Whilst the set up at Torre Bert was superb for amateurs, it paled in significance compared to the far more sophisticated radio monitoring arrays set up by the Americans, British, French, and Germans.

"We have no reason to believe that there have been any unsuccessful manned space attempts by the USSR"
Bernard Lovell

Yet such powerful installations as Jodrell Bank in the UK and the American’s huge listening station in Turkey had not observed the Russian failures claimed by Torre Bert.

Bernard Lovell, director at Jodrell Bank, wrote in 1963 — “We have no reason to believe that there have been any unsuccessful manned space attempts by the USSR”.

We could surmise that Lovell was lying, but to what purpose? For the West to forgo the immense propaganda value of exposing Russian lies and failures at the height of the cold war seems improbable.

By the early 1960s, the Americans were lagging far behind the USSR in the space race and such an opportunity to exploit the reckless indifference to human life of the Soviets would have surely been taken.

The obvious conclusion is the Judica-Cordiglia brothers had, at best, made a mistake. Some have suggested that their recording of a dying cosmonaut was actually one of the many dogs the Soviets sent up into space.

A less charitable explanation is the brothers had fabricated the communications and the whole thing was a hoax. Some of the events they claimed to have captured tended to support this.

In particular, the recording purporting to be a female Cosmonaut’s last words as she burns up on re-entry contains poor Russian, broken grammar and many gibberish phrases.

Soviet cosmonauts were renowned for been extremely well educated and the idea that they would send someone into space with such a poor command of their own language is unlikely.

In contrast, the Judica-Cordiglia brother’s own sister had begun to learn Russian in order to help them with translations of the tapes. Her level of Russian was much more consistent with the voice on the tapes than a genuine cosmonaut.

Whilst there is no doubt the brothers had made genuine recordings, had they fabricated the more sensational tapes in order to keep themselves in the limelight?

Misplaced confidence

One curious fact seriously undermines the idea that the Soviets had covered up earlier, failed manned space flights.

If they were so intensely paranoid about even minor failures becoming public, would they have alerted the world to Gagarin’s flight whilst he was still in orbit?

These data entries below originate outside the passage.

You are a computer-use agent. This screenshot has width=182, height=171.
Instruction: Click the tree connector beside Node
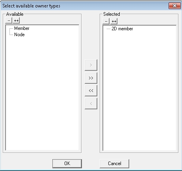tap(11, 34)

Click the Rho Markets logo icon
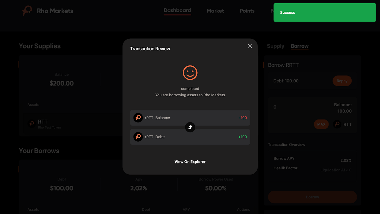point(27,11)
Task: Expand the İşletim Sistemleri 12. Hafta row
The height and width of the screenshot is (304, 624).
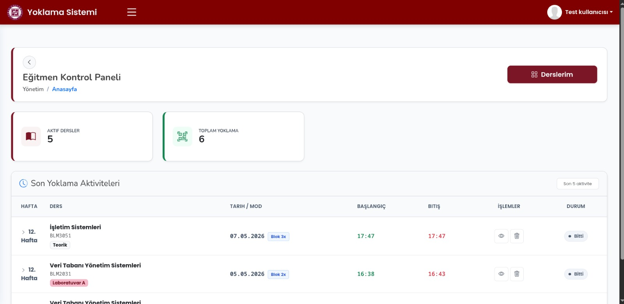Action: [x=23, y=232]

The Soviet space authorities actually announced Gagarin’s feat 30 minutes before the landing, and even prepared press releases in case his flight landed off course and they would require international assistance.

Clearly, the Kremlin took a pragmatic view of the prospect that a cosmonaut’s re-entry into Earth may go wrong, especially with the possibility that they may end up in a foreign country.

It therefore makes little sense that they would have gone to such lengths to cover up Ilyushin’s supposed off course landing just 5 days before.

The Ogden story

Some critics have questioned the original source of the story that Vladimir Ilyushin was the real first man in space.

Since 1961, almost every version of the theory has been based on the same April 11th newspaper article in the British communist newspaper the Daily Worker.

Journalist Dennis Ogden was responsible for the story, and always claimed to have based it on a reliable inside source. But since he refused to name it, it was impossible to verify the information.

Many critics think Ogden’s source was really a figleaf to cover the fact he had jumped to a rather embarrassing conclusion.

Ogden was a neighbor of Ilyushin and had noted his public absence. When, a few days before Gagarin’s flight, he had heard rumors of a launch, he simply had a journalistic hunch it was Ilyushin on board.

The story was little more than a guess on Ogden’s part. A guess that was reported around the world and is still cited as evidence of a cover-up 50 years later.

That Ogden himself had little confidence in his own scoop is obvious. The very next day he wrote a story in the Daily Worker proclaiming Gagarin as the first man in space after all.